Methods This is a single-centre prospective descriptive case series involving eight first-year ophthalmology residents in Singapore National Eye Center. We recorded the demographics, frequency of review by the residents of their own surgical videos and their satisfaction level with their proficiency at each of the ECCE steps using a 5-point Likert scale. All ECCE surgical videos between October 2013 and May 2014 were collected and analysed for the overall time taken for the surgery and the time taken to perform the individual steps of the procedure.

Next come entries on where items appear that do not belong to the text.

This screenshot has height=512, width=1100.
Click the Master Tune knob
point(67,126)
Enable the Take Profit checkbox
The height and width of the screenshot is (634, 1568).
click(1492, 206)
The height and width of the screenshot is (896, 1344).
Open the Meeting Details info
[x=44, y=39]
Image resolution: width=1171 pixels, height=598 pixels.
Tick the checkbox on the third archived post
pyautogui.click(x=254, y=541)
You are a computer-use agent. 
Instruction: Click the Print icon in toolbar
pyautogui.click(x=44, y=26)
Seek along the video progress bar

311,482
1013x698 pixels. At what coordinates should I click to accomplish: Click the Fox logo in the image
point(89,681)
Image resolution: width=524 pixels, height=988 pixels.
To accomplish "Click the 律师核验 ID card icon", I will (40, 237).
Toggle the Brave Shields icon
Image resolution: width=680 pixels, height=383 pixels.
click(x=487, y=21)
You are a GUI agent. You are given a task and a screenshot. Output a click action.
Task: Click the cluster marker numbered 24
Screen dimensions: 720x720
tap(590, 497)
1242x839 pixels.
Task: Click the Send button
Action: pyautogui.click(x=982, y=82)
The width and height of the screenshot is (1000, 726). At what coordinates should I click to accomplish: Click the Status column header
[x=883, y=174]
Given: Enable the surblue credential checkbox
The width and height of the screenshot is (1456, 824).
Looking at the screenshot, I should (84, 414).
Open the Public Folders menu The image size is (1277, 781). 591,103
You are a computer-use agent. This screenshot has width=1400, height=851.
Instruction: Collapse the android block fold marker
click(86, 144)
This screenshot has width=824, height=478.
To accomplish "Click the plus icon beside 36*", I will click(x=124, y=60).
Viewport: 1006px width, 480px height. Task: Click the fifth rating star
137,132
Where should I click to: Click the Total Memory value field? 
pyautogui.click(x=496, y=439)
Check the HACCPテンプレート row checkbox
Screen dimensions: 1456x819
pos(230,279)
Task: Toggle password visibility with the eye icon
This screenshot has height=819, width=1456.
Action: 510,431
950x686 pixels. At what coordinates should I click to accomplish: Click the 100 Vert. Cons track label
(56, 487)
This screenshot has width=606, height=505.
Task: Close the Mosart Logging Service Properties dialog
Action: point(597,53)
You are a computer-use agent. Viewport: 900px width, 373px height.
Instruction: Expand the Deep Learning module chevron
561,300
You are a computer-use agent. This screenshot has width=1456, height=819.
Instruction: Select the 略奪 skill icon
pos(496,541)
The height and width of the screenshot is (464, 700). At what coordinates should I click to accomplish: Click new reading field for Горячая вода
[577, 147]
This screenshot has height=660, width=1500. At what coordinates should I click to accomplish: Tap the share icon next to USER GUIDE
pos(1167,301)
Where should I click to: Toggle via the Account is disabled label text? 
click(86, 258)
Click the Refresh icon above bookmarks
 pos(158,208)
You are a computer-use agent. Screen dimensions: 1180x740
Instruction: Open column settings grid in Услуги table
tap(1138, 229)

Results The mean age of the residents was 27.6±1.5 years and 62.5% (5/8) were women. More than half (62.5%, 5/8) reviewed their own surgical videos while 37.5% (3/8) discussed the surgical videos with their peers or supervisors. Of the ECCE steps, the residents were most dissatisfied with their proficiency in performing irrigation and aspiration (87.5%, 7/8), followed by suturing (62.5%, 5/8), intraocular lens insertion (62.5%, 5/8) and tin can capsulotomy (62.5%, 5/8). The average time taken for each ECCE case was 55.0±12.2 min and, of all the steps, most time was spent on suturing (20.5±6.8 min), followed by irrigation and aspiration (5.5±3.6 min) and tin can capsulotomy (3.3±1.8 min).

Conclusions The first-year ophthalmology residents were most dissatisfied with their proficiency in irrigation/aspiration, suturing and tin can capsulotomy. More training needs to be directed to these areas during teaching sessions in the operating room, wet laboratory or cataract simulation training sessions.